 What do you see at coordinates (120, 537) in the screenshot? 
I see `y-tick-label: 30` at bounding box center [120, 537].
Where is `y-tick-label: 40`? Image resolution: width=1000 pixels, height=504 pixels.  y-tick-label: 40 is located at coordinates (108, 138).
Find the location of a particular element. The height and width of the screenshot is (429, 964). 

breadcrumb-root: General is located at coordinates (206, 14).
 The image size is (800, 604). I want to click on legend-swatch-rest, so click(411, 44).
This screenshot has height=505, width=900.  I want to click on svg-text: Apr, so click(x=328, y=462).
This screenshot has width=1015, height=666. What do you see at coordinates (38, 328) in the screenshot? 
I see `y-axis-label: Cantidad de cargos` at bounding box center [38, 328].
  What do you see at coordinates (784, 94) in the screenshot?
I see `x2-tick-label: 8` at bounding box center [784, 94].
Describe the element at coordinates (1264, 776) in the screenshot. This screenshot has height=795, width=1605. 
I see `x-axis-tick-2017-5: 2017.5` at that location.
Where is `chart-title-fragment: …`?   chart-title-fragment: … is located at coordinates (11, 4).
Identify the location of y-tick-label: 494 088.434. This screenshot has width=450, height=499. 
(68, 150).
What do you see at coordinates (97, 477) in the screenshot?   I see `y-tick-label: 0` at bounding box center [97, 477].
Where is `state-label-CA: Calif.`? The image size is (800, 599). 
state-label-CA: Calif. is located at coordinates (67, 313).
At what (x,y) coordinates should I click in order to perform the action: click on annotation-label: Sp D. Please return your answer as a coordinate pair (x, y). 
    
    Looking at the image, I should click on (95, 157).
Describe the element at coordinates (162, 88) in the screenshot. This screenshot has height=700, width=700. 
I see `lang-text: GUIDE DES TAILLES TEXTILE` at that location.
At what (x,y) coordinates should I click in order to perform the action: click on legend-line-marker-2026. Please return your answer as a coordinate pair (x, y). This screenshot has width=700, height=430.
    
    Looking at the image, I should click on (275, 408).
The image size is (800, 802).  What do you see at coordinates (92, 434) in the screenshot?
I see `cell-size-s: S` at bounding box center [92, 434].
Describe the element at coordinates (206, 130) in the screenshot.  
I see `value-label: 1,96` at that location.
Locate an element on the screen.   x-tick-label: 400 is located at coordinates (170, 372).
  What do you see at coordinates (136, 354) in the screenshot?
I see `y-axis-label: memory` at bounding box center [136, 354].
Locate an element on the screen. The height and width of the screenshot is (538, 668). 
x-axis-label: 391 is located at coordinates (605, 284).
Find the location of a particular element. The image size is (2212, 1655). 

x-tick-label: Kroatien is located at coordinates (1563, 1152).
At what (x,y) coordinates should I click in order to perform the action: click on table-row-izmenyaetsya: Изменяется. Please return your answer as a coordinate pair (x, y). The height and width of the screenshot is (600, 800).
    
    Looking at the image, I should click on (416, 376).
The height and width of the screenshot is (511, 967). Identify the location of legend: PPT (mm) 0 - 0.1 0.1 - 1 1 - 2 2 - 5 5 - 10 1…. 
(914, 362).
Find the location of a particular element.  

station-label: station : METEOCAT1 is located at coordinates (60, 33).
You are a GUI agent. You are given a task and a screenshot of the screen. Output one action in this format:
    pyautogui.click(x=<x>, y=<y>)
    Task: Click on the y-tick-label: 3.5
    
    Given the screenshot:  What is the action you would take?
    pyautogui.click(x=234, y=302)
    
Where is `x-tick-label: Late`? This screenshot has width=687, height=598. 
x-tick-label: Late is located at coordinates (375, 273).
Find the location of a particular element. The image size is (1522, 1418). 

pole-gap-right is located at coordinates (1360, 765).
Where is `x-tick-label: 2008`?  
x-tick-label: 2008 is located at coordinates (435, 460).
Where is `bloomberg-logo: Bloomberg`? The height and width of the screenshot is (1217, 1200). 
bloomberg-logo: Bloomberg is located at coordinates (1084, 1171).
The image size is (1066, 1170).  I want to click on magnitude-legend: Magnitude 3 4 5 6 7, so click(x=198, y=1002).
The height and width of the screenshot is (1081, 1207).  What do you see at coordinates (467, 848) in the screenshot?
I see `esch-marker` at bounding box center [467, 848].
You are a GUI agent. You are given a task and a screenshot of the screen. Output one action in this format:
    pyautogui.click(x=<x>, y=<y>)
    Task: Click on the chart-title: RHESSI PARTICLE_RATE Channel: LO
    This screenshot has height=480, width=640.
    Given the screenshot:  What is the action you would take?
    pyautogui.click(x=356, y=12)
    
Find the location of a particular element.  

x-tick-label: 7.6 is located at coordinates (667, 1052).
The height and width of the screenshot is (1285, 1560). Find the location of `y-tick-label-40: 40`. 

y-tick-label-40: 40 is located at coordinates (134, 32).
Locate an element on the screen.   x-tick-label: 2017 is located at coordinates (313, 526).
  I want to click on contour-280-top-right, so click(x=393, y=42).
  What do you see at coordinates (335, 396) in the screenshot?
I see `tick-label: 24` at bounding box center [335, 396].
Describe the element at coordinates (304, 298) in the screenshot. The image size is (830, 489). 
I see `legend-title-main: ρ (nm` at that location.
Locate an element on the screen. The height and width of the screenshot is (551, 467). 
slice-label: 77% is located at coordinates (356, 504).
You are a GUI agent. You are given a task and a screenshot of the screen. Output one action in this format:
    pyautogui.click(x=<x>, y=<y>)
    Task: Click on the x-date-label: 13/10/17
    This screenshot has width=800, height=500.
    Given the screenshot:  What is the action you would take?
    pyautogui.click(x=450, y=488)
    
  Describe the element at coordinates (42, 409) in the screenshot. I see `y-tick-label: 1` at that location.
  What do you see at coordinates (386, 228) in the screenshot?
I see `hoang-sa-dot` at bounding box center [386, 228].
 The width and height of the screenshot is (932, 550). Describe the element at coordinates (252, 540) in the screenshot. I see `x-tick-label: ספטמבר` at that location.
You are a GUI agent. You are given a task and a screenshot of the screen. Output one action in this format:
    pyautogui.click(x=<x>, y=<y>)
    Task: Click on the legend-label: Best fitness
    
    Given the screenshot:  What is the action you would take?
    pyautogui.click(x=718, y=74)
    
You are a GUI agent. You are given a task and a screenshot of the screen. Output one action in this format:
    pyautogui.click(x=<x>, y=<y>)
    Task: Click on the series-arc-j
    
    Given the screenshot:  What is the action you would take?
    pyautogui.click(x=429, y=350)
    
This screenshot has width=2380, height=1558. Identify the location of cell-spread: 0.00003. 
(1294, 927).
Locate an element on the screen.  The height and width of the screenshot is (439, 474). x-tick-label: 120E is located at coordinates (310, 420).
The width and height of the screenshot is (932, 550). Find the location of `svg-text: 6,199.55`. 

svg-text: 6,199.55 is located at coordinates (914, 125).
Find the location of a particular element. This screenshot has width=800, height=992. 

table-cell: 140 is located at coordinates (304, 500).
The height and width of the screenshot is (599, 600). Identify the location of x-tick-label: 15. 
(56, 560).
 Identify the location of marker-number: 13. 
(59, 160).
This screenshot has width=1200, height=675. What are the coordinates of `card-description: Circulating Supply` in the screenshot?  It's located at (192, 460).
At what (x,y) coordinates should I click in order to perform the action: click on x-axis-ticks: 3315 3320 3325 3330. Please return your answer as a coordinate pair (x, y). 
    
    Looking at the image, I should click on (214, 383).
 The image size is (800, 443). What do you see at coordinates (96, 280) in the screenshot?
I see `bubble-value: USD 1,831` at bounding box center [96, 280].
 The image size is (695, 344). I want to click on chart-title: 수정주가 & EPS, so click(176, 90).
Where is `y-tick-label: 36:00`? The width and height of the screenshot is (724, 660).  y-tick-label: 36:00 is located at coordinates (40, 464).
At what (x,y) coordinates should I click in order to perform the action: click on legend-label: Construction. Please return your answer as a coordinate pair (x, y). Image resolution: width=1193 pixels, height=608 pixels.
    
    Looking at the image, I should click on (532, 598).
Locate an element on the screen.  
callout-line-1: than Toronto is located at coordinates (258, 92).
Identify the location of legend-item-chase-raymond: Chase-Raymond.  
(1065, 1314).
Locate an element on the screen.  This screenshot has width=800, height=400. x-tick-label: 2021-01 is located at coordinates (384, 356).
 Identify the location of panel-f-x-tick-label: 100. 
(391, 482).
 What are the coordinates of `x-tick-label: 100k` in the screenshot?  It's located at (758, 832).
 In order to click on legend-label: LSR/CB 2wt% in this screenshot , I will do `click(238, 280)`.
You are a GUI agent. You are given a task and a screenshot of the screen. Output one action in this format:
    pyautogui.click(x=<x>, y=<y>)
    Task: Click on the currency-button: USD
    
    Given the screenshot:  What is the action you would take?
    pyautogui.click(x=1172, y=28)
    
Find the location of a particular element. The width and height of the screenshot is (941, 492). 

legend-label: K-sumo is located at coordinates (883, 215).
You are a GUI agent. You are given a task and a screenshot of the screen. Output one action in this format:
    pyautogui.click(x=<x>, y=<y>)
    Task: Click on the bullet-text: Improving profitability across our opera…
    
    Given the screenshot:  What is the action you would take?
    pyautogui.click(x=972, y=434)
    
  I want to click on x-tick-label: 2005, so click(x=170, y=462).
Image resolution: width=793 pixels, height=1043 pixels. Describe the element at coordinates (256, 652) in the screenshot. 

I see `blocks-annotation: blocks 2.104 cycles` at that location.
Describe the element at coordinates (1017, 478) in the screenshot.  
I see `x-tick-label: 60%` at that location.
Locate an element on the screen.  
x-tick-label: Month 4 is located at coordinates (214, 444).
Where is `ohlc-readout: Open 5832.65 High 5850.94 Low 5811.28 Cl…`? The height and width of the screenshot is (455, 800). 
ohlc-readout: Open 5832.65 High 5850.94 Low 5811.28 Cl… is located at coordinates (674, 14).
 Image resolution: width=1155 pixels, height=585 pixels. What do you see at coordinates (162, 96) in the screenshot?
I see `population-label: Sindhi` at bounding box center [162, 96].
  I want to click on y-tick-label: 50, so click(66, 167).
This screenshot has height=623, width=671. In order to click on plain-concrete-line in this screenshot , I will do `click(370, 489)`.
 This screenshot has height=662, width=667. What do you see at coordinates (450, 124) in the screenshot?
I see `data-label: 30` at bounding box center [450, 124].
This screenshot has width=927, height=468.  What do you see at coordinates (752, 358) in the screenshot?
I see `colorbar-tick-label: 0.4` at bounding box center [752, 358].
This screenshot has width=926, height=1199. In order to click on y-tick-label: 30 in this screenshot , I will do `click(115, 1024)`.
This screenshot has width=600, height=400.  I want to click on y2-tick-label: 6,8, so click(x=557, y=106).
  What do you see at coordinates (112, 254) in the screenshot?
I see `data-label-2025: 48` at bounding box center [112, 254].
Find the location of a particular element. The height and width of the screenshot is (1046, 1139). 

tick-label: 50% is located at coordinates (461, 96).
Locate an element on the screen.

What this task involves: Could you rewrite the stretch from the line containing "The height and width of the screenshot is (599, 600)." through the line containing "callout-line-1: than Toronto", replacing "Identify the location of" with "Find the position of" and leaving everything else unchanged?

Output for this task:
The height and width of the screenshot is (599, 600). Find the position of x-tick-label: 15. 
(56, 560).
 Find the position of marker-number: 13. 
(59, 160).
This screenshot has width=1200, height=675. What are the coordinates of `card-description: Circulating Supply` in the screenshot?  It's located at (192, 460).
At what (x,y) coordinates should I click in order to perform the action: click on x-axis-ticks: 3315 3320 3325 3330. Please return your answer as a coordinate pair (x, y). 
    
    Looking at the image, I should click on (214, 383).
 The image size is (800, 443). What do you see at coordinates (96, 280) in the screenshot?
I see `bubble-value: USD 1,831` at bounding box center [96, 280].
 The image size is (695, 344). I want to click on chart-title: 수정주가 & EPS, so click(176, 90).
Where is `y-tick-label: 36:00`? The width and height of the screenshot is (724, 660).  y-tick-label: 36:00 is located at coordinates (40, 464).
At what (x,y) coordinates should I click in order to perform the action: click on legend-label: Construction. Please return your answer as a coordinate pair (x, y). Image resolution: width=1193 pixels, height=608 pixels.
    
    Looking at the image, I should click on (532, 598).
Locate an element on the screen.  
callout-line-1: than Toronto is located at coordinates (258, 92).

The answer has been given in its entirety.